Sequretek helps a financial firm in fulfilling their ISO27001:2013 initiative


About Customer

The client is a global analytics company that provides ratings, research, and risk and policy advisory services. Its majority shareholder is Standard & Poor's, a division of McGraw-Hill Financial. It is a provider of financial market intelligence.

Industry - Finance



Challenge

Information is the most important asset for any organization that wishes to maintain a competitive edge over its rivals. An efficient management system to secure the organization's information becomes imperative and highly challenging.

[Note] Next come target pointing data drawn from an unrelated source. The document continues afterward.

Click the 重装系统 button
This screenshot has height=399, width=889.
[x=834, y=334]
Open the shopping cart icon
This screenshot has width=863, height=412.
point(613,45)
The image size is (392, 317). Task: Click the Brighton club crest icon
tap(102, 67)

To this end, the International Organization for Standardization (ISO) publishes accepted standards (ISO27001) to define processes to fulfil this requirement. The client already had processes in place, meeting the old standard published in 2005. But in the world of technology where evolution takes place at a prolific rate, it is important to keep up with the times. Sequretek helped the client to streamline their processes to keep up to date with the current standard, and thereby meet its organization's security objectives.


Solution

Sequretek followed the holistic approach of PDCA (Plan, Do, Check, Act) to formulate an efficient and robust setup to assist the organization in achieving the intended outcome of its information security management system. The existing policies were analysed and a thorough gap assessment was conducted to detect any lacunae in the on-ground processes. The policies and requirements constructed from the old standard (ISO27001:2005) were mapped against the current standards requirements (ISO27001:2013).

Post this activity, a risk management methodology was formulated to efficiently identify, analyze and evaluate the risk adjacent to pertinent process. An effective risk treatment plan was drawn based on the standard controls to modify the risk to acceptable thresholds. An independent audit was conducted to validate the robustness of the ISMS implementation keeping objectivity and the concept of maker-checker in mind.


Results

• Improved ability to meet customer expectations
• Enhanced ability to win large enterprise customers
• Strengthened management systems
• Embedded best practices
• Enhanced performance and reputation
• Sharper competitive edge
• Adherence to the most current and widely used international standard


Highlights

- Conduct a gap assessment of current operations against policies
- Document transition from ISO 27001:2005 to ISO27001:2013
- Streamline the risk management process
- Conduct an audit against the newly formed documentation and validate conformance to international standards for information management systems.